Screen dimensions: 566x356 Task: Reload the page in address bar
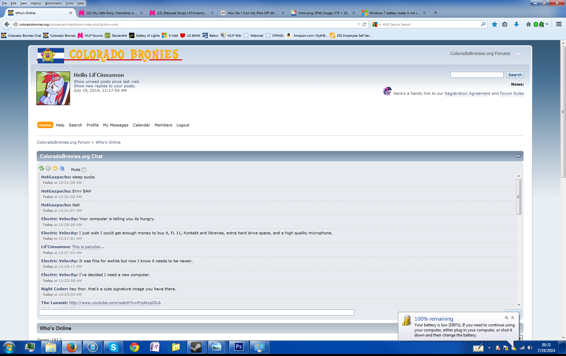coord(364,24)
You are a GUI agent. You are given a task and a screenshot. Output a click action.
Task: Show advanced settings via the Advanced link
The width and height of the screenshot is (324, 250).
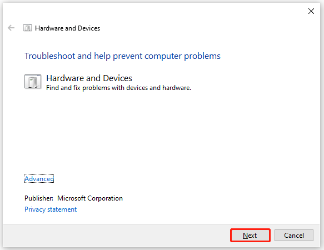39,179
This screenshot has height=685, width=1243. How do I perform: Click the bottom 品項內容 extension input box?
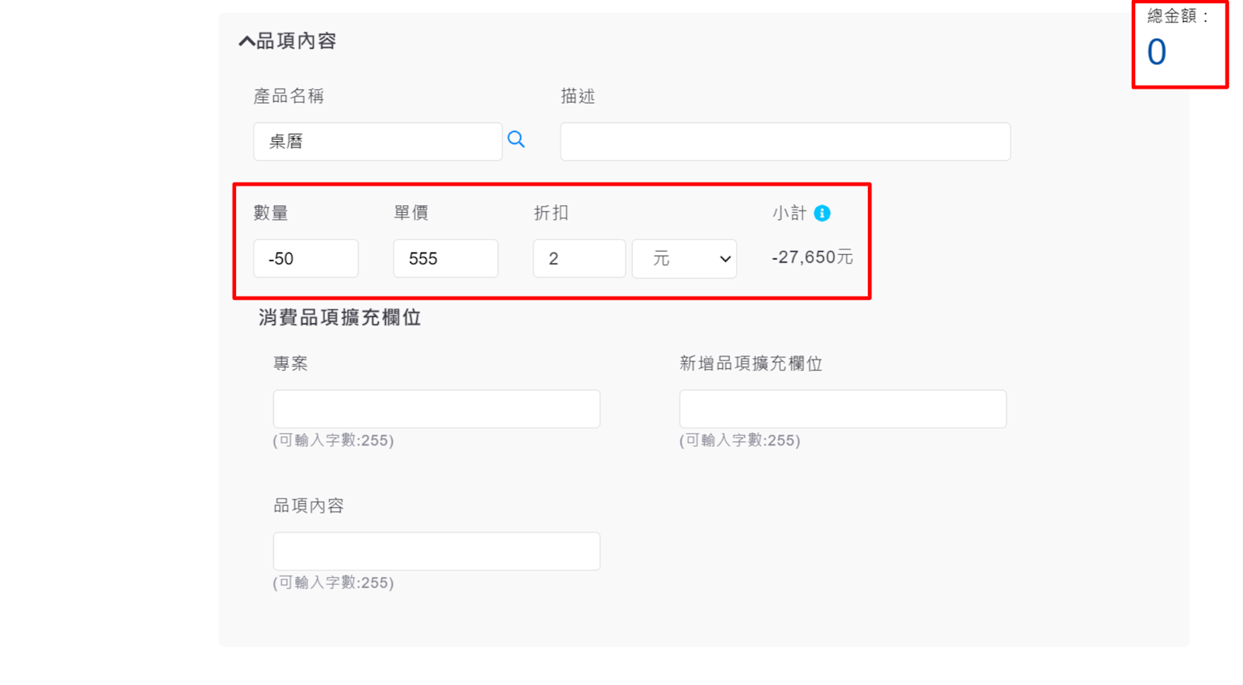pyautogui.click(x=436, y=551)
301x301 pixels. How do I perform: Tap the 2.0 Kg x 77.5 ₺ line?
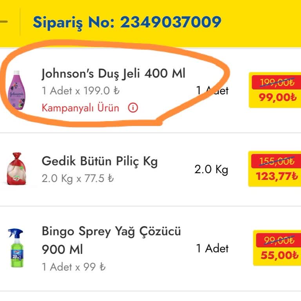coord(78,179)
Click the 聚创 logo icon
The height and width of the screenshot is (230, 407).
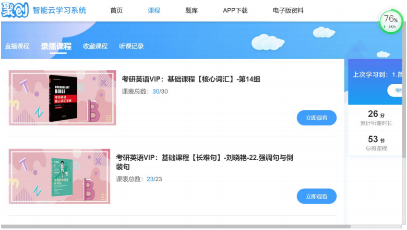15,10
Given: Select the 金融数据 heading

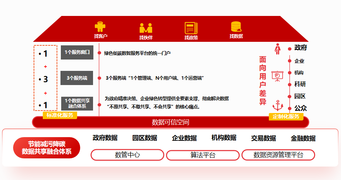Looking at the screenshot, I should point(303,138).
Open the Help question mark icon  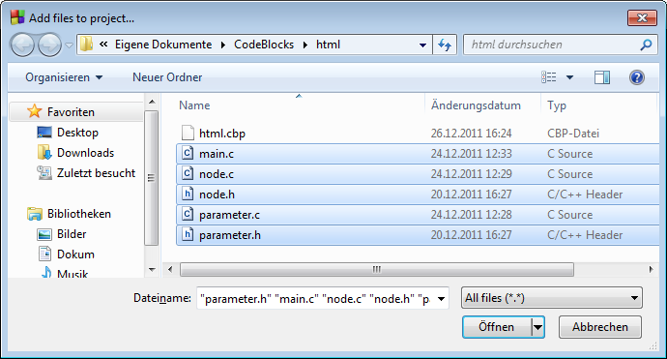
============
What is needed is an exact copy of the lines above, from the one holding "This screenshot has" down to the one holding "Click the 聚创 logo icon", with those two included and the pictures left out.

This screenshot has height=685, width=1243. How do I perform: Click the bottom 品項內容 extension input box?
pyautogui.click(x=436, y=551)
301x301 pixels. How do I perform: Tap the 2.0 Kg x 77.5 ₺ line?
coord(78,179)
Click the 聚创 logo icon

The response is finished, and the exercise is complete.